── Source

As the first loan was paid out by the second loan, which was paid out by the third loan, a convenient measure of the damage suffered by the plaintiff as a result of Mr Dai's contravention of the civil penalty provisions is the amount now owing to the third round lenders, Gemi 130 and Bridge Street Capital. Section 1317H(1) of the Corporations Act requires that an order for compensation must specify the amount of the compensation. Where the lenders did not adduce evidence as to the amount owing by the plaintiff under these facilities and, in any event, that figure would now be out of date, it is necessary for these lenders to provide this figure in order that an order may be made. The $391,000 paid to NSW Revenue for land tax ought be deducted from this figure, together with interest on the $391,000 from 16 July 2019 on.
The first round lender and second round lenders have also incurred costs in defending these proceedings. Whether these lenders intend to seek these costs from the plaintiff under the terms of their respective loan agreements, including on a solicitor and client basis, is not known. If that be the case, then these sums should also be captured in a further compensation order made when the amount of the lenders' costs is known. I have not made orders in this regard, however, as I suspect that Mr Dai will be in no position to pay the first compensation order, let alone a second compensation order.
I have also found that Mr Dai breached his fiduciary duties to the plaintiff. Where compensation under section 1317H will provide a remedy, it is not necessary to also consider the plaintiff's claim for equitable compensation.
[4]
EQUITABLE COMPENSATION FROM SOLICITOR
The plaintiff contended that, but for the solicitor's breaches of fiduciary duty, the plaintiff would not have entered into the first transaction, nor the second or third transactions required to refinance the first transaction, nor incurred any resulting indebtedness to the lenders. Further, although the solicitor had been asked on 8 February 2017 to copy all emails regarding the plaintiff to Mr Liang, he did not do so. If the solicitor had complied with this instruction, Mr Liang would have told the solicitor that he would not approve the plaintiff obtaining high interest loans.
The solicitor submitted that causation had not been established: Maguire and Another v Makaronis and Another [1997] HCA 23; (1997) 188 CLR 449 at 467 (per Brennan CJ, Gaudron, McHugh and Gummow J); CLGC Pty Limited v Zhang [2021] NSWSC 946 at [196]. The plaintiff would still have proceeded with the transactions but for the alleged conflict because it received independent legal advice from Ms Yang, Piper Alderman and Mr Holt and no complaint was made about the advice so provided. But for the asserted conflict, it was said that Mr Dai's decision to cause the plaintiff to enter into the transactions would not have changed. (This is no doubt true; the problem is that Mr Dai's decision was without authority and in breach of his duties as a director). The plaintiff needed the transactions to occur; it was said to be for the plaintiff to establish otherwise.

────
── Records

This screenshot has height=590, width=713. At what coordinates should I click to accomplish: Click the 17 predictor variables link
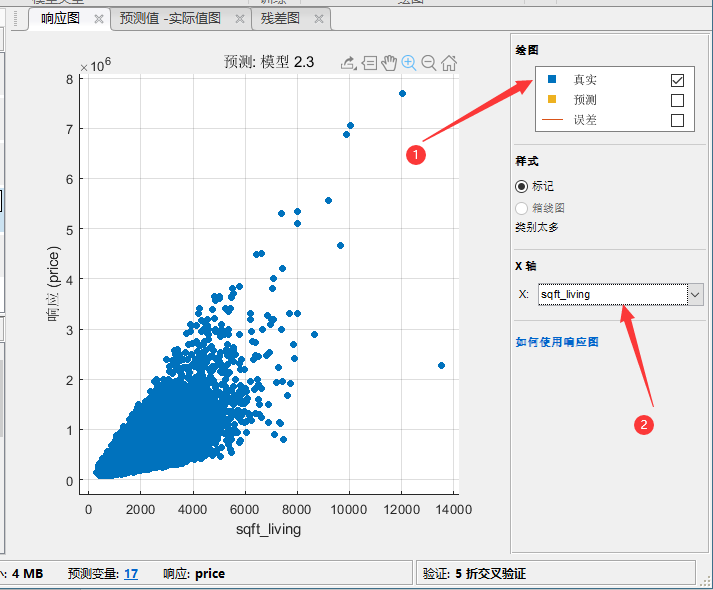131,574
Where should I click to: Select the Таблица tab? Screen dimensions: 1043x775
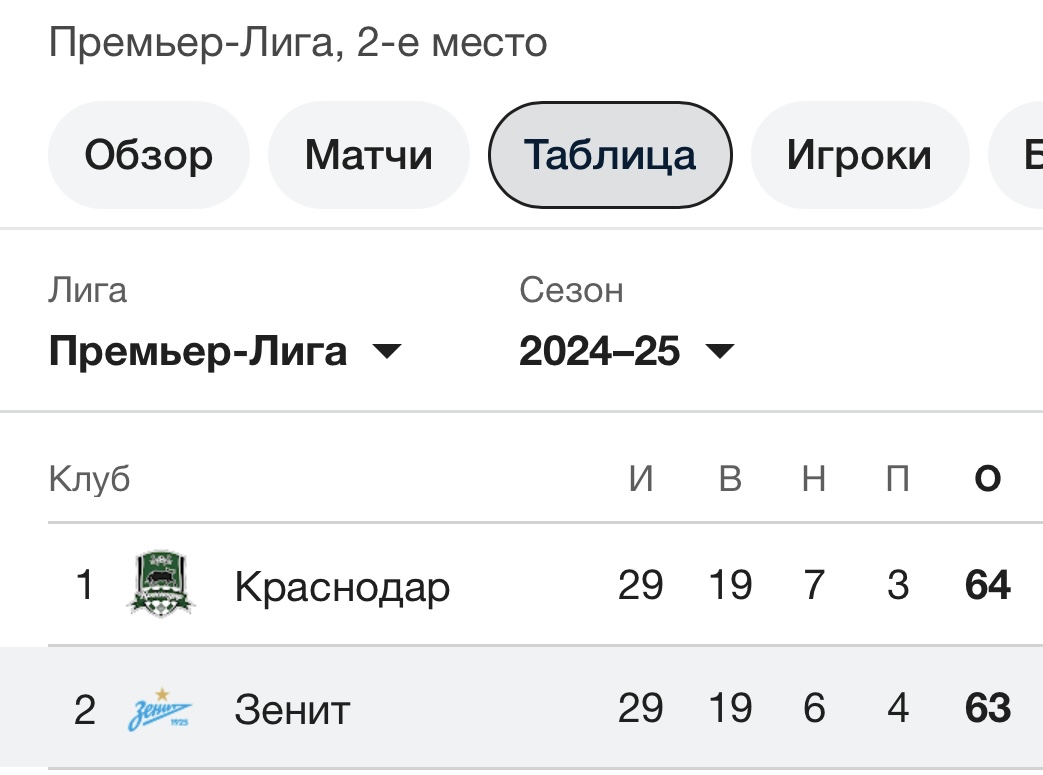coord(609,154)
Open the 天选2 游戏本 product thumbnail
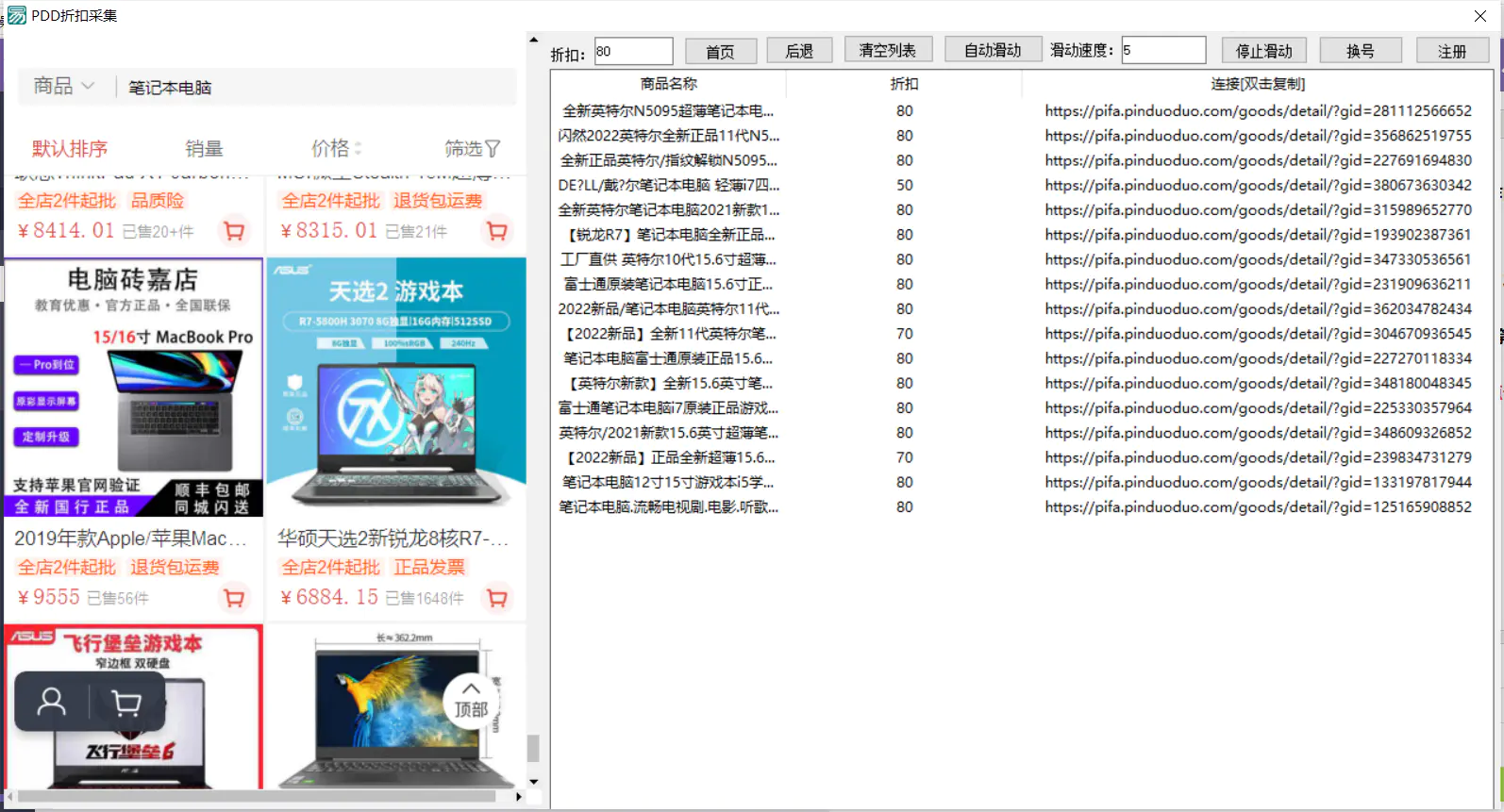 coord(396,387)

────

■ Written problem A
Check each statement against the judgment excerpt on compensation and answer yes or no, quoting the words of the excerpt that settle it: (i) Section 1317H(1) of the Corporations Act requires a compensation order to state the amount of compensation. (ii) The solicitor copied all emails regarding the plaintiff to Mr Liang as instructed. (iii) The court made orders for the costs of the first round lender and second round lenders.
■ Written problem B
Convert the listing in Block 1 into a JSON list of strings with one string per line and no blank lines. Leave the pictures out.

■ Worked answer A
(i) Yes: "Section 1317H(1) of the Corporations Act requires that an order for compensation must specify the amount of the compensation."
(ii) No: "although the solicitor had been asked on 8 February 2017 to copy all emails regarding the plaintiff to Mr Liang, he did not do so."
(iii) No: "I have not made orders in this regard"

■ Worked answer B
[
  "This screenshot has height=590, width=713. At what coordinates should I click to accomplish: Click the 17 predictor variables link",
  "131,574",
  "Where should I click to: Select the Таблица tab? Screen dimensions: 1043x775",
  "coord(609,154)",
  "Open the 天选2 游戏本 product thumbnail",
  " coord(396,387)"
]